1- you lean your head in the door when you go to the bathroom
2- you roll your tongue (in phrases, or just because it feels nice)
3- you try to change your pair of high heels with your friend chucks (or vice-versa)
4- you tell stupid jokes and everyone around you stares like you just told some of the most philosophic question ever...
5- again in the matter of shoes, you try to make drawings in the dirt with your heels and/or with the design of your snickers
6- you repeat the same thing 2 or 3 times (if you do it like 4, 5, 6 times it's really time to go home -NOW!)
7- you try to hold you cup in your low-neck top or, if your a boy, in the midle of your hair (and this one is really popular)
8- you sip the last of the drinks of the friends who are around you
9- you let all you friends finish you drinks (highly related to previous topic)
and last but never the least:
10- you let your friends drag you to some place you don't want to go and when you arrive there they say that the ambient in that place isn't very nice but you insisted so much on going that they didn't have the heart to say no!
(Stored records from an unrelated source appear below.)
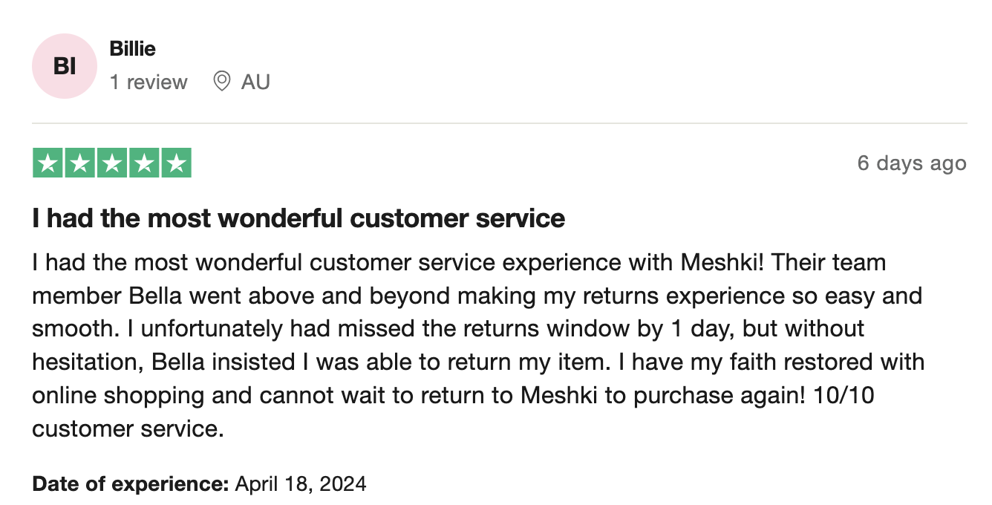Click the April 18, 2024 date

[x=301, y=484]
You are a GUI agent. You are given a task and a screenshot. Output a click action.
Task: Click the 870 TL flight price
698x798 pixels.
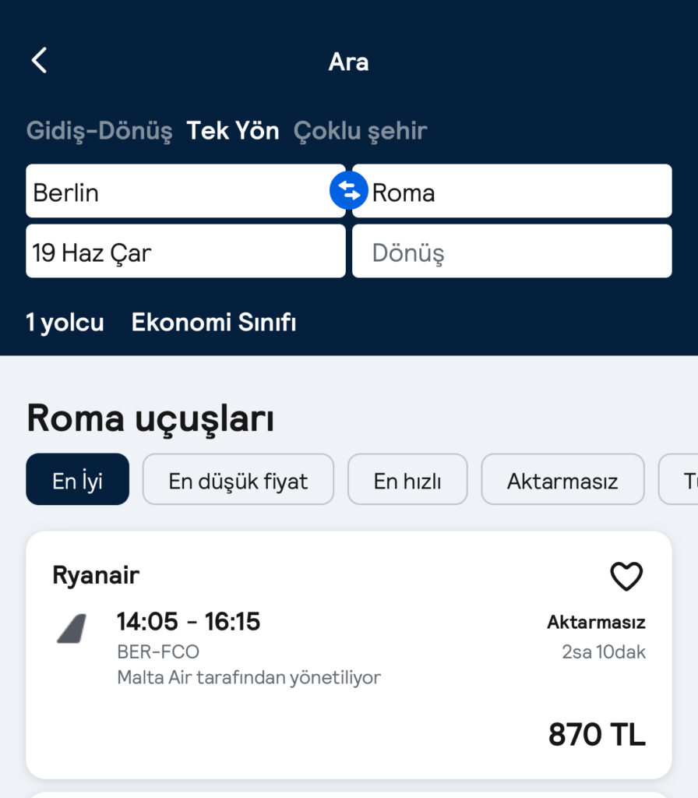597,735
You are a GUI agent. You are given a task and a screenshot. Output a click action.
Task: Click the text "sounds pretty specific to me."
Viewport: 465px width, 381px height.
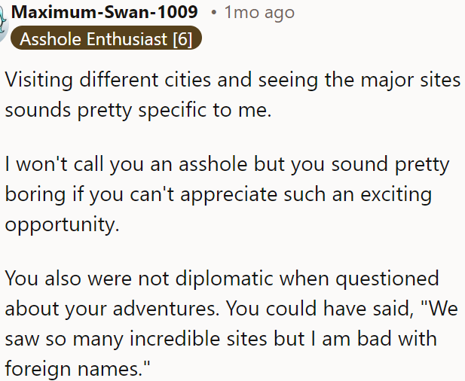point(137,109)
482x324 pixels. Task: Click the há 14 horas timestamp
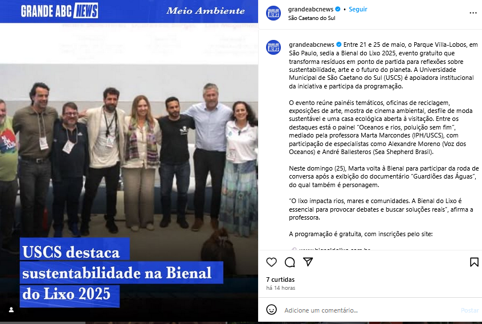coord(281,288)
Moral of the story- i will never, ever, (and yes i say with all my certainty) not go out with my friends because i'm not in the mood, because... i will not remember a thing! just kidding, because wherever i am with them i know i will have something to remember...
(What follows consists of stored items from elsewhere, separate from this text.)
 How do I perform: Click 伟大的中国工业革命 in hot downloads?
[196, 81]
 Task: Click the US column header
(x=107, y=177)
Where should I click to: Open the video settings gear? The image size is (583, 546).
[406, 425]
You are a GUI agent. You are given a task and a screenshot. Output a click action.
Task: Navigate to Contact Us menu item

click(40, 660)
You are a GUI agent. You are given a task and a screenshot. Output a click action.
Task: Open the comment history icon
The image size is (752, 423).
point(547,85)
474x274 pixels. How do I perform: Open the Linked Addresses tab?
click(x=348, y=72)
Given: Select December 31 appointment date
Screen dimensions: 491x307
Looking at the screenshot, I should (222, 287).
i know this one is a softy, but i love you guys... you know who you are (doesn't this remind you of something)
Hugs & Kisses

June 5, 2007

AtentionDeficitDisorder


today i came to the conclusion that i've got to have some sort of attention deficit disorder. i can't focus for more than 5 minutes. i've tried it all. in my room alone, no music, no tv, only me and my stupid notes... then in the living room with some classical music (i've heard somewhere it helps concentrate)... the kitchen, walking in the hallway, even lying in the tub! some of my friends study in cofee shops and other places like that but if i can't slip through a chapter of some stupid book for my next exam on my own, alone in my room, how am i suposed to do that with all that people talking and making noises... someone explain that to me... cause i really don't get it...
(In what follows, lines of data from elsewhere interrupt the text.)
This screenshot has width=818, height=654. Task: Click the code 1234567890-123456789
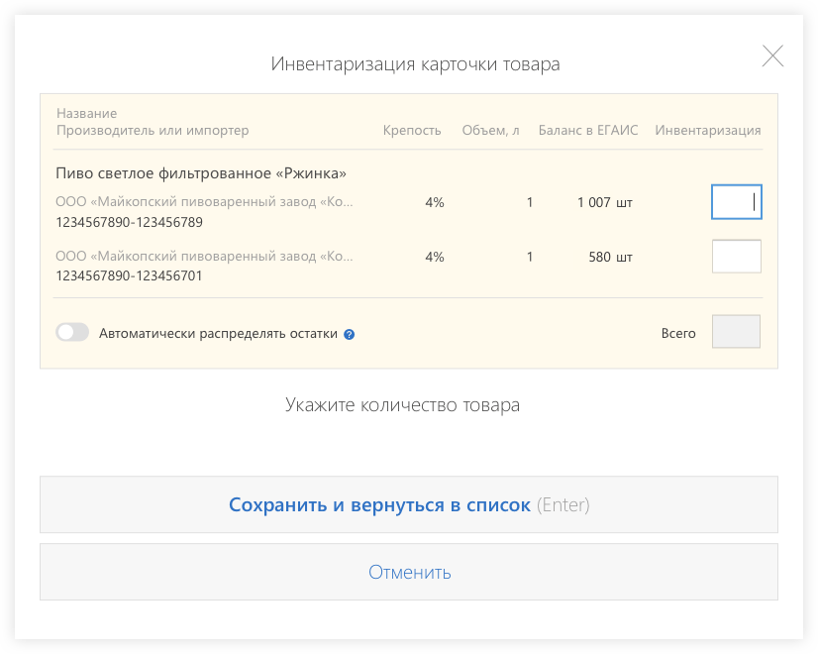(x=130, y=222)
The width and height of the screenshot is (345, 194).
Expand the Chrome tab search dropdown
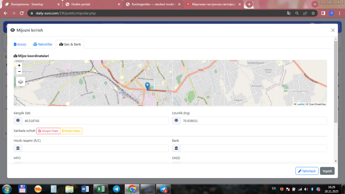[315, 4]
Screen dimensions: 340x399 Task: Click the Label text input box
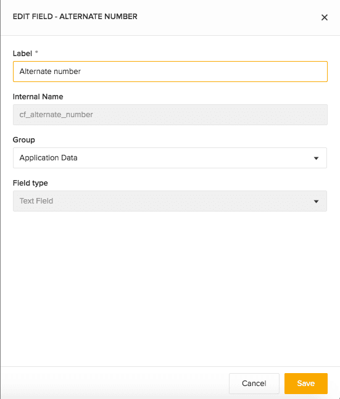(x=170, y=72)
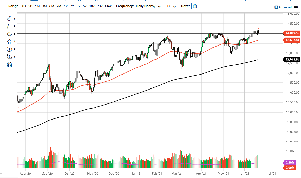Select the numbered callout tool

9,49
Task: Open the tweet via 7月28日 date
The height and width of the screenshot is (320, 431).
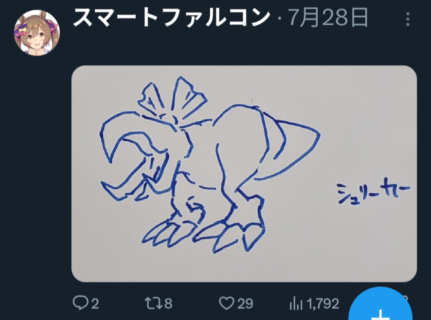Action: click(x=328, y=17)
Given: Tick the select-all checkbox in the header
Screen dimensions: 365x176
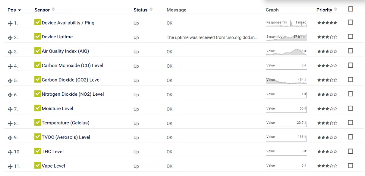Looking at the screenshot, I should (x=350, y=9).
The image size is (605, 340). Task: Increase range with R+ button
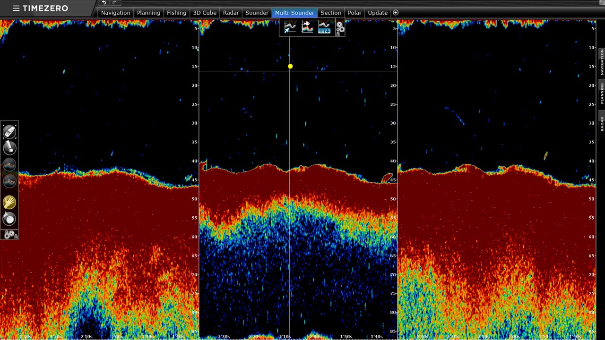pos(9,181)
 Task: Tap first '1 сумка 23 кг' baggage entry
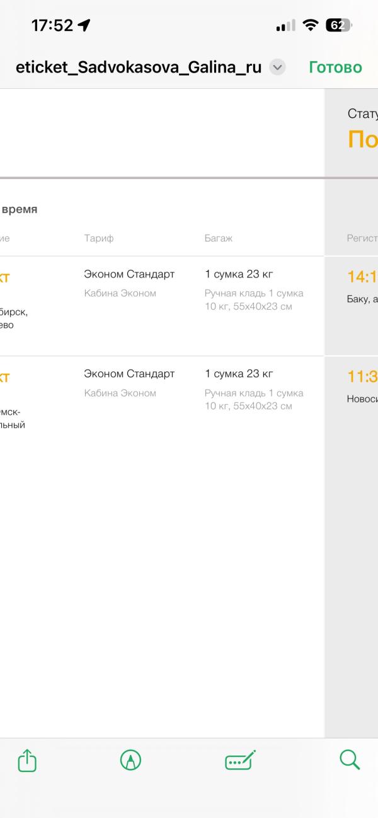point(239,274)

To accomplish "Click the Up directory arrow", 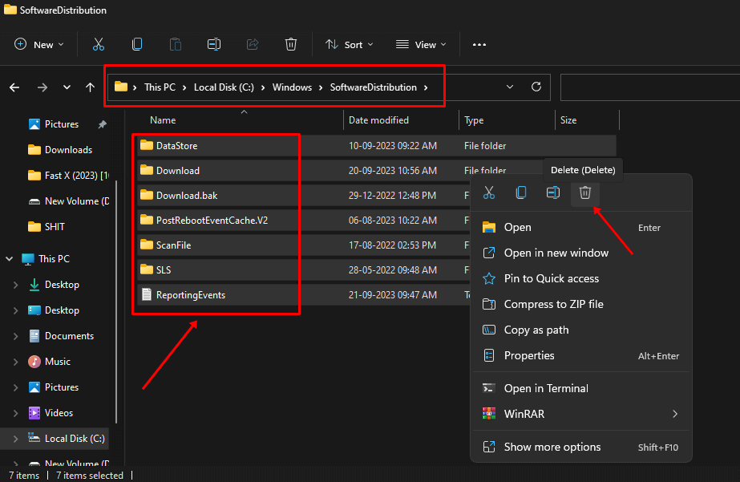I will [90, 87].

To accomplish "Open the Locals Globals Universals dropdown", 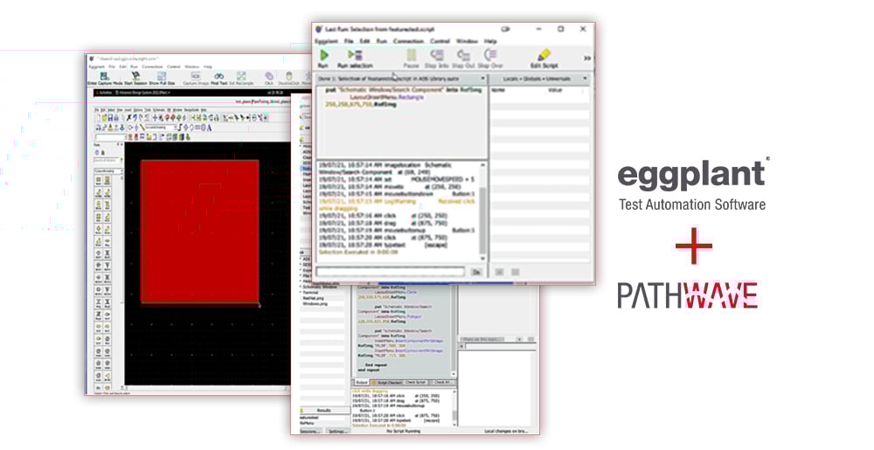I will coord(539,79).
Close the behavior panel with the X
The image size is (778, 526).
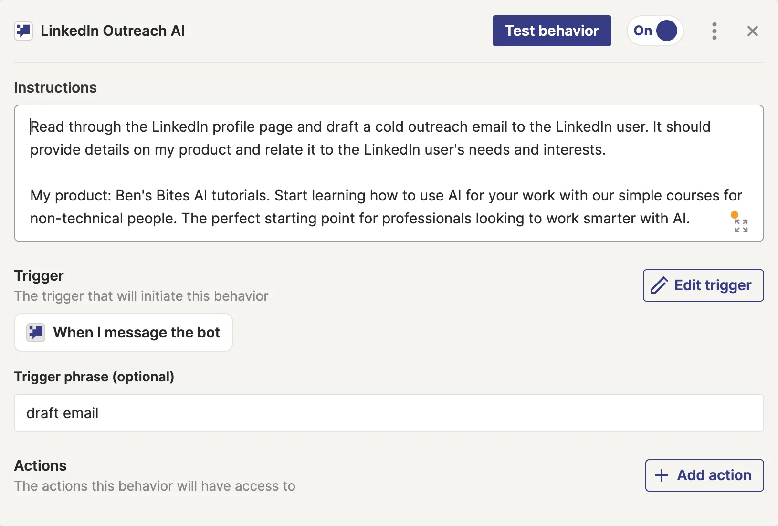pyautogui.click(x=753, y=31)
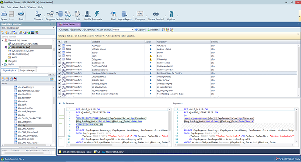Click the Apply button
The width and height of the screenshot is (301, 162).
coord(140,30)
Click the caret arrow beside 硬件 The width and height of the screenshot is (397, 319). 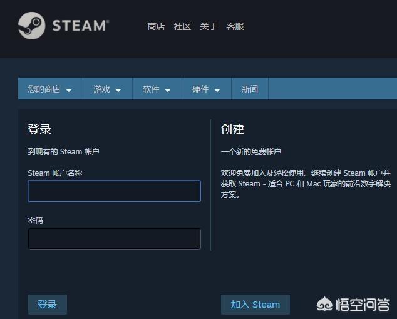pyautogui.click(x=217, y=91)
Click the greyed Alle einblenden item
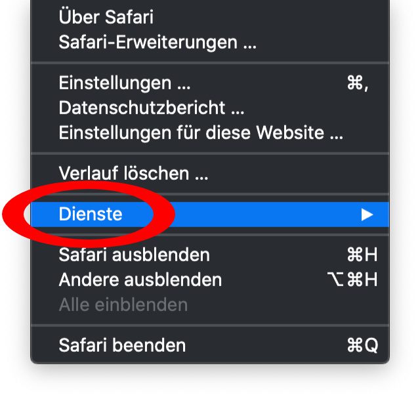420x420 pixels. pos(123,305)
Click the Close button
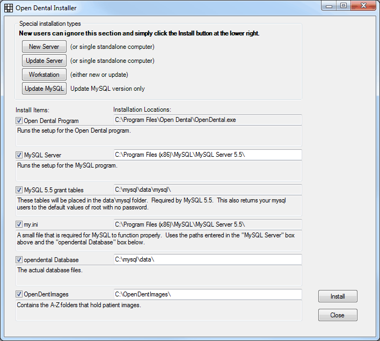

on other matters... go and see the movie Paris je t'aime! i rented it today, and it has some really cool stuff in it... all these directors mad really nice short movies about love in Paris... I really liked... it's easy to watch... and these days... with all the finals stuff in my mind i really don't think i'm up for something like Waking Life!!!!

See you next time

June 4, 2007

Phase 1- the preparation


Right in this moment i'm trying to study for my finals, which are coming around the corner. but my mind keeps fadding away to all these stupid things, like today i just couldn't stop watching the video logs of this guy on yutube. I spent half my day (which should be spent studying) watching that guy saying things that have nothing to do with Desenvolvimental Psichology (my next exam). but anyway... youtube will be really helpfull to my future profession- i'm a psychology major, in that way i really learn a lot watching those videos, or at least i like to think so, to take the burden of my shoulders.
I realized half through my "well" spent day that i probably don't know so much about some of my closest friends as i do about this guy i probably will never see in my life... we make connections to these people all the time but they are really strange, i felt like i would like to know him, but on the other hand it's cool not to know because we can be much more truthfull about our ideas and opinions without the worrying of being judged.
I always try to make sure that i don't really care about what others think of me, but in essence all we do is for someone. for example i'm writing this blog for me, of course, because it's something i´ve been wanting to do for sometime now, and because nowadays, this is the new diary... and yes i've always owned one so it's just like taking the next step towards the global world, but anyway, i could just write something on my pc and not let anyone read it.
now i came to think of it... we all like to see what other people think of us... saying we don't care it's just a defense to crude comments or opinions.